Страница 127 из 127
«Темный ум»…
«Трем людям я особенно благодарна за свое детство:
Отцу, руководившему нашей жизнью и поставившему нас в те условия, в которых мы выросли.
Матери, в этих условиях украсившей нам жизнь всеми теми способами, которые были ей доступны, и —
Ханне, нашей английской воспитательнице, прожившей в нашей семье шесть лет и давшей нам столько любви, заботы и твердых нравственных основ… Ханна уехала из нашего дома, когда мне пошел девятый год. И с ее отъездом кончилось мое детство и кончилось то безоблачное счастье, которым я жила до тех пор».
Знаете, кто этот отец, к которому приравнена, и даже более чем приравнена, воспитательница — по сути, по функциям своим няня — Ханна? Лев Толстой…

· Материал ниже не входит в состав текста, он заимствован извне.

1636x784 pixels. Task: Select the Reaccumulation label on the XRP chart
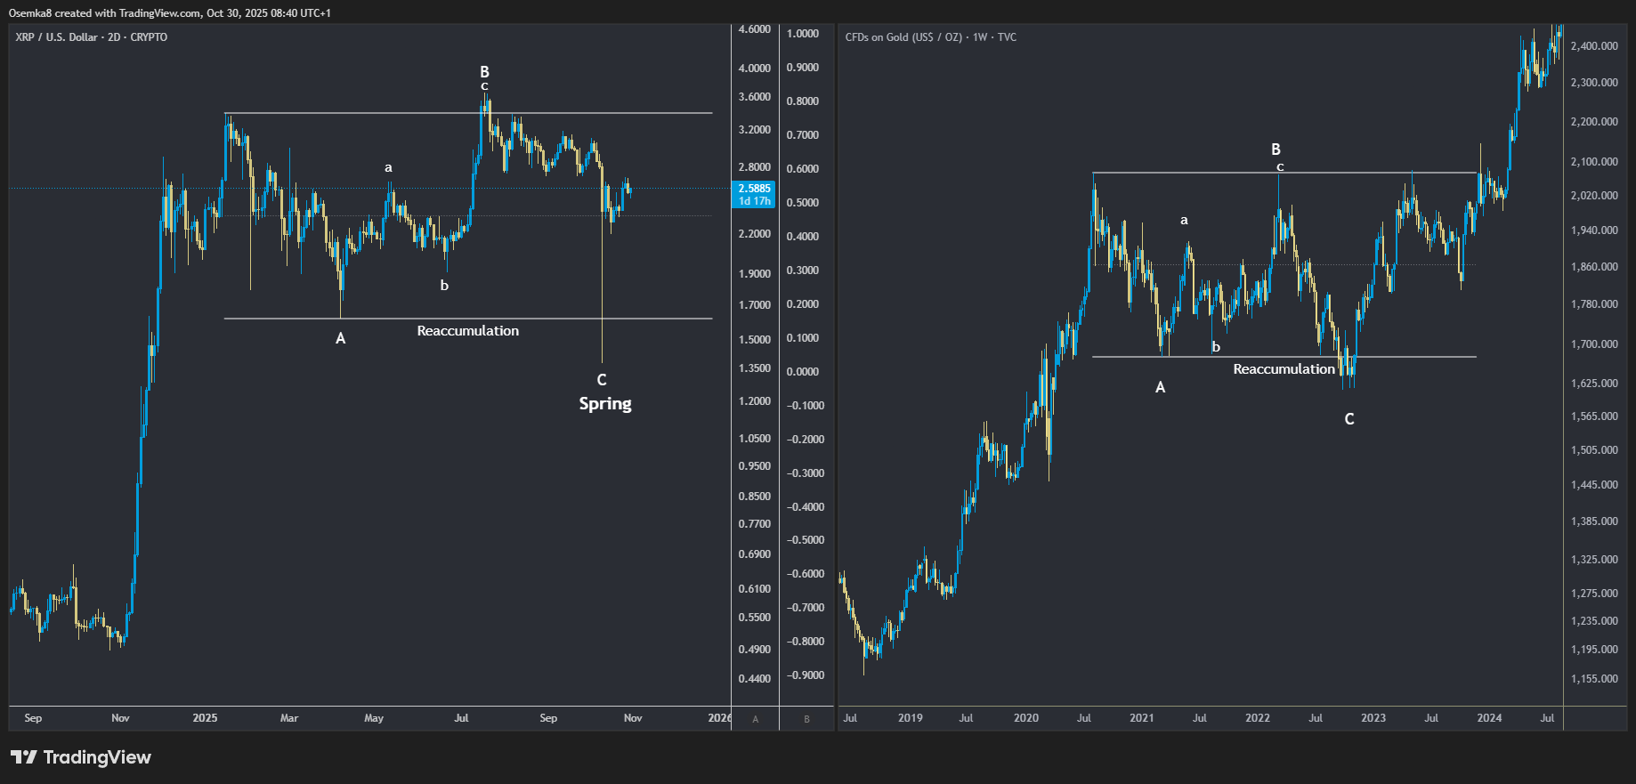pos(467,331)
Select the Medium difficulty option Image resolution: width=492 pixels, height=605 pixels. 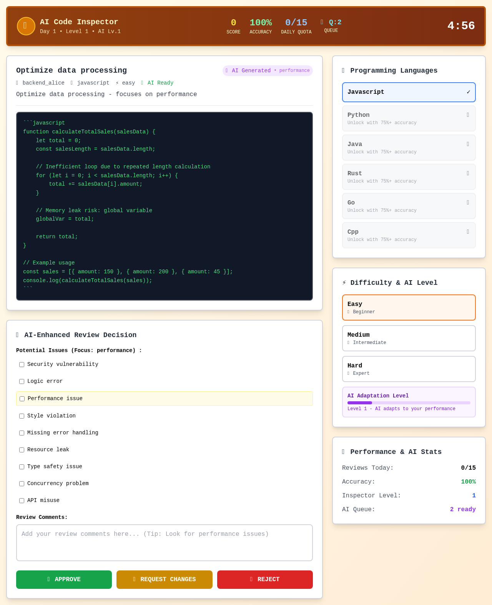click(x=409, y=338)
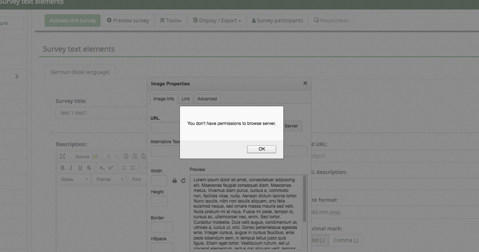Apply bold formatting in editor toolbar
Image resolution: width=479 pixels, height=252 pixels.
click(x=63, y=168)
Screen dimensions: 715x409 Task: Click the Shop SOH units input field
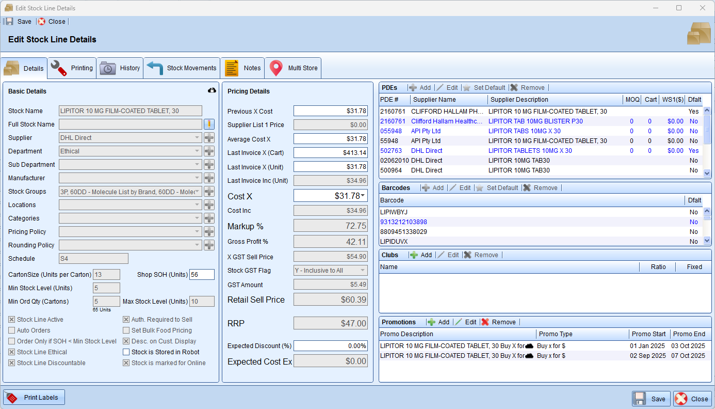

Кстати, о воспитательницах и нянях-англичанках. Известны слова молодого Р. Л. Стивенсона, в искренности которых не приходится сомневаться:
«Если я действительно художник и мне суждено оставить след в литературе, то этим я обязан моей нянюшке».
Известна и фотография его няни Алисы Каннигхэм — Камми, как нежно называл ее Стивенсон, — лицо интеллигентной женщины глядит с нее.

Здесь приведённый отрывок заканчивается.